P.S. – Although not POW/MIA related, here is another “measure of the man” during a visit to a wounded warrior at Walter Reed. Major Z is indeed a true American Hero!

16 thoughts on “The Measure of The Man: Why John McCain doesn’t measure up ….

  1. Pingback: First World War
  2. If this is true, I hope that the POW/MIA Families and the Vietnam Veterans against McCain swift boat him.

    1. If he played fast and dirty with the fate of one of your loved ones, how would you react? Would you forgive him just because he was a POW in another life time? This is all based on the investigative research of Sydney Shanberg – there are plenty of documentaries that confirm all that is stated here. https://vimeo.com/2089093 and https://www.youtube.com/watch?v=vD8_do85Xto. Oh, and this is a nice video of him tearing into the sister of someone still missing, https://www.youtube.com/watch?v=-CazKanlYDg. Actions have consequences, that is the way life works. He could have helped our families instead of betraying the very families who fought for his release who weren’t fortunate enough to have a dad who was an admiral in the USN. We’re talking about over 80,000 MIAs from WWII, Korea and Vietnam. So, I would say that the “hate” you refer to is well founded.

  3. How is it the media has looked the other way?
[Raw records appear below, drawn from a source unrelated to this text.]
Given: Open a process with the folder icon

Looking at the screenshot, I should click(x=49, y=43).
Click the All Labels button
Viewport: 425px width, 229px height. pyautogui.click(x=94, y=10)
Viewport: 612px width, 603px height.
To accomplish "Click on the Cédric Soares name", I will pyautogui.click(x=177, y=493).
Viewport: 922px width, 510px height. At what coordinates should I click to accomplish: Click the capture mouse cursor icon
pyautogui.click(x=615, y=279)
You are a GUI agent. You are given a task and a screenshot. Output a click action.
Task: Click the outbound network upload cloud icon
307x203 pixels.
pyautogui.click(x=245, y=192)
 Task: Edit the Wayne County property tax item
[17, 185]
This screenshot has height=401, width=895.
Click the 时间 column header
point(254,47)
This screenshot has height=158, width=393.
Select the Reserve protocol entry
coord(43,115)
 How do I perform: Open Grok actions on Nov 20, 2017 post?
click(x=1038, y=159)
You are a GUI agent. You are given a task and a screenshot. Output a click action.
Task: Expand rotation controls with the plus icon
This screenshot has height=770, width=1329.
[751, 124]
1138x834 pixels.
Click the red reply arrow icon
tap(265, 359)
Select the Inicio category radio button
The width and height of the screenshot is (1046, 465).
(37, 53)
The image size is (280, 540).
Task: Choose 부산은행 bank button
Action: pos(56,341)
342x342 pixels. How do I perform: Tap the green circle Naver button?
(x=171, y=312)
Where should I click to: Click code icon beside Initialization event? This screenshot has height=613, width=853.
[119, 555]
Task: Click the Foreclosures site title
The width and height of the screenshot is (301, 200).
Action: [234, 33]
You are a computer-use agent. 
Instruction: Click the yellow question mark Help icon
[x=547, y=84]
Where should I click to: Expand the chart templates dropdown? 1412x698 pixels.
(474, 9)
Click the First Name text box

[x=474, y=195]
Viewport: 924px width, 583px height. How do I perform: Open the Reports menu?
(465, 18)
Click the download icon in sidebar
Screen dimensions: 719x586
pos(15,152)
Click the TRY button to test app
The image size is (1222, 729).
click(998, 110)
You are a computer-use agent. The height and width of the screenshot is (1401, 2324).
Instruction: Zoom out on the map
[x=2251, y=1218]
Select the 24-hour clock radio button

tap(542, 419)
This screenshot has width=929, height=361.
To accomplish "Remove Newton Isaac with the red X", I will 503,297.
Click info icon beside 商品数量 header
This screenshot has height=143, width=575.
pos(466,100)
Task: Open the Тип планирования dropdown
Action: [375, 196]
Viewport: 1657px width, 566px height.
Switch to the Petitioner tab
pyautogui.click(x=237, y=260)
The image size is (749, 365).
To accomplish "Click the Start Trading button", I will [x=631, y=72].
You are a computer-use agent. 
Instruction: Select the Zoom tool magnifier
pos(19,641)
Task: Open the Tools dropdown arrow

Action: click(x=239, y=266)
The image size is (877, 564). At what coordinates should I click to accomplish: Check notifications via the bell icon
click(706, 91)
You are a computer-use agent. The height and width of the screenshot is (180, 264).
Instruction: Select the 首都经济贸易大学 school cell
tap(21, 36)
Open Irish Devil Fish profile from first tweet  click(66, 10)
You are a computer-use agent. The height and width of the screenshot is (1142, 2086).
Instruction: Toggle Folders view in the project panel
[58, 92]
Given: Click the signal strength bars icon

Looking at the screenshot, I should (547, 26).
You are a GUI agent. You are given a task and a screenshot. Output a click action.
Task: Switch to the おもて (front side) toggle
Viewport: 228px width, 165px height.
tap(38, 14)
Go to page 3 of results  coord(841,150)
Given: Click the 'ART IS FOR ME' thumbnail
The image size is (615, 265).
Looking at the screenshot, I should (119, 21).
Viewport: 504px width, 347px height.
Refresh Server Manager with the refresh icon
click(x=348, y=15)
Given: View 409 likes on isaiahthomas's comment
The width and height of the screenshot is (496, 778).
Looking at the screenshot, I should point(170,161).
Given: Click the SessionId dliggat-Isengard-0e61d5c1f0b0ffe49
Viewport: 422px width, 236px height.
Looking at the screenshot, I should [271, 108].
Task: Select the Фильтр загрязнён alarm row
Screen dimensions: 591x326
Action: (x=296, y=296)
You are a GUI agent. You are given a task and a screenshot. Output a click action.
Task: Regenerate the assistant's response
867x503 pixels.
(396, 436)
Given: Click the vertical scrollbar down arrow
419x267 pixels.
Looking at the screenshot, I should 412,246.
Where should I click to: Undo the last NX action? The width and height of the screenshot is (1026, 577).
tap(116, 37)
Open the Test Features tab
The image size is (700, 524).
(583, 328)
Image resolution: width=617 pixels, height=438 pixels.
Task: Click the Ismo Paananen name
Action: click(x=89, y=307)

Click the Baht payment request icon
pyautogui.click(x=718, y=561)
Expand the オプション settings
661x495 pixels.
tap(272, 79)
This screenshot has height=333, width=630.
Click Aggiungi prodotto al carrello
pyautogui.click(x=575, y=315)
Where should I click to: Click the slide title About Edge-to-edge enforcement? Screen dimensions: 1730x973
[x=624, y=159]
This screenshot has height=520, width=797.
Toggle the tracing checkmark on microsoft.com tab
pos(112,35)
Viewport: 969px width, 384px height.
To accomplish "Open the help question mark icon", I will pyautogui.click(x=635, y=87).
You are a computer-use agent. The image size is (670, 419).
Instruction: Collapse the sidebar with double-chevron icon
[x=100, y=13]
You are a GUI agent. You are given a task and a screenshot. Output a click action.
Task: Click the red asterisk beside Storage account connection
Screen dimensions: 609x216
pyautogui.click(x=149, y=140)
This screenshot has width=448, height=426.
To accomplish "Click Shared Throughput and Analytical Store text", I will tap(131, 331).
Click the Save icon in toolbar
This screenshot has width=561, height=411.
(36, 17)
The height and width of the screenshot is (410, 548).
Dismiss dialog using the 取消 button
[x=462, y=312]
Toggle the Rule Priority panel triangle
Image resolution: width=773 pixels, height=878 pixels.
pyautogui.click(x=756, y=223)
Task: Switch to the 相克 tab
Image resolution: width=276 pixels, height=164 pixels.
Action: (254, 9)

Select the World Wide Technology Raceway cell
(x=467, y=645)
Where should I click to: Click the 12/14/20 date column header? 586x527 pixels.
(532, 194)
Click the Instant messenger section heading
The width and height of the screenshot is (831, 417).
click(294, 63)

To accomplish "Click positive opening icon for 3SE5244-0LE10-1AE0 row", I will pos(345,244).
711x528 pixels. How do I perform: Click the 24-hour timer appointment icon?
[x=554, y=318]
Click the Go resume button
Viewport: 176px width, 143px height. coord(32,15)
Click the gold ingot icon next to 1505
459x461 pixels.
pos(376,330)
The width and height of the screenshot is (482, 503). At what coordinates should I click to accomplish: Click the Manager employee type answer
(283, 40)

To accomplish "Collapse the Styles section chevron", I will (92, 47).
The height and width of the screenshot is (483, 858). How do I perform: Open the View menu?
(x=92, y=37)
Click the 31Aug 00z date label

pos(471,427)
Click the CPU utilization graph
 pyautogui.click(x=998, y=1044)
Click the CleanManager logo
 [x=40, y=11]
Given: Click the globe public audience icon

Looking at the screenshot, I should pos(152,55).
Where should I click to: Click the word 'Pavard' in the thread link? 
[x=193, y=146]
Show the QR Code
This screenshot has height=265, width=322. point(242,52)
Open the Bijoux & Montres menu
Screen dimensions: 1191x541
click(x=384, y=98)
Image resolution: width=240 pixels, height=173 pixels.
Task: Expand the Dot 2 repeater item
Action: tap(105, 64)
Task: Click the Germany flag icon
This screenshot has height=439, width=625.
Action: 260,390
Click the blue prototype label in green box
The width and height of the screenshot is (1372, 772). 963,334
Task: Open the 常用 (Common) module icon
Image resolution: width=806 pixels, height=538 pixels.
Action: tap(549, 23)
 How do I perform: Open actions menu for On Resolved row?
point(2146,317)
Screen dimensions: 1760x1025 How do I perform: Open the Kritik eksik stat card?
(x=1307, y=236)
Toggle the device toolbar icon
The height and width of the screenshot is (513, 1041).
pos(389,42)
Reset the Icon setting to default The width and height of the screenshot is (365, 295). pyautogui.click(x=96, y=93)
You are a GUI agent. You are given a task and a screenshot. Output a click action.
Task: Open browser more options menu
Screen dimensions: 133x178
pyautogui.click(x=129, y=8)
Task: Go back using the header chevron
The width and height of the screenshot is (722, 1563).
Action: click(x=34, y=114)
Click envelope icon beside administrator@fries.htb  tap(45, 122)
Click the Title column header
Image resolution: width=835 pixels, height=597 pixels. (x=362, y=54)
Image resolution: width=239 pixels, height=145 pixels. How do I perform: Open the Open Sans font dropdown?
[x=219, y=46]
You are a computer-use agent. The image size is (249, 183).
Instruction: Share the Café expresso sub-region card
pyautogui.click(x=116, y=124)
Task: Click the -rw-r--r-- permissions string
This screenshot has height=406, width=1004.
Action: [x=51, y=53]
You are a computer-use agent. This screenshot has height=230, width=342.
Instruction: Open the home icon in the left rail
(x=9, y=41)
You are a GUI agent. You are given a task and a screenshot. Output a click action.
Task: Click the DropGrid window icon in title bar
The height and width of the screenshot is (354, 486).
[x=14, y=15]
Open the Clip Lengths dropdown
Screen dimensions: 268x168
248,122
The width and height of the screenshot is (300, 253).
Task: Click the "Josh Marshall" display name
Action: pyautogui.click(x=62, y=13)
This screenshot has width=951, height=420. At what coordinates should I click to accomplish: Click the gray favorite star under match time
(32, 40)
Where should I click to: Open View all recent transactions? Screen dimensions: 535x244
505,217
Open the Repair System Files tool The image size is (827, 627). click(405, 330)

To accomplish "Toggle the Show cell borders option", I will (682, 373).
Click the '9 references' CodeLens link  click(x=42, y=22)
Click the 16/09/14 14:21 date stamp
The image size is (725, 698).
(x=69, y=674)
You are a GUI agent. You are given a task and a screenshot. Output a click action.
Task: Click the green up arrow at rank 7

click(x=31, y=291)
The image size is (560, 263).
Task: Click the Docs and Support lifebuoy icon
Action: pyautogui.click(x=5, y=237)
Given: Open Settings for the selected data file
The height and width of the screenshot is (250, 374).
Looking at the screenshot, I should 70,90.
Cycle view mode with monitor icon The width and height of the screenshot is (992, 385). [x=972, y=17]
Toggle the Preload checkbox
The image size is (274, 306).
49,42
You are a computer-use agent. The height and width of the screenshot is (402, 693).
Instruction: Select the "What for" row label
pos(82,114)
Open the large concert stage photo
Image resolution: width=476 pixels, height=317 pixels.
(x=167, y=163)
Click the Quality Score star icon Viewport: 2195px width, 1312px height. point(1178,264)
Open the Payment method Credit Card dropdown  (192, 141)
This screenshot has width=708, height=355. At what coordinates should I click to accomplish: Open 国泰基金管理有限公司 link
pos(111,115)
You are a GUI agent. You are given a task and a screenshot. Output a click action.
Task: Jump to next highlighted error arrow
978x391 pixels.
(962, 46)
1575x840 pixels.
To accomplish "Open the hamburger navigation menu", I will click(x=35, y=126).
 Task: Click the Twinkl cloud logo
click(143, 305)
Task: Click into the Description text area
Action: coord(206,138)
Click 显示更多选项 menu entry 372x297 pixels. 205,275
Every piece of information concerning the POWs has been stamped TOP SECRET in order to keep the families from knowing anything about the men left behind. What is McCain hiding by keeping those left behind. What do those men know that could have him declared a traitor? On youtube there is one tape of him making a PSA for the North Vietnam government while he was a prisoner, key mccain tokyo rose. He has an easily recognized voice.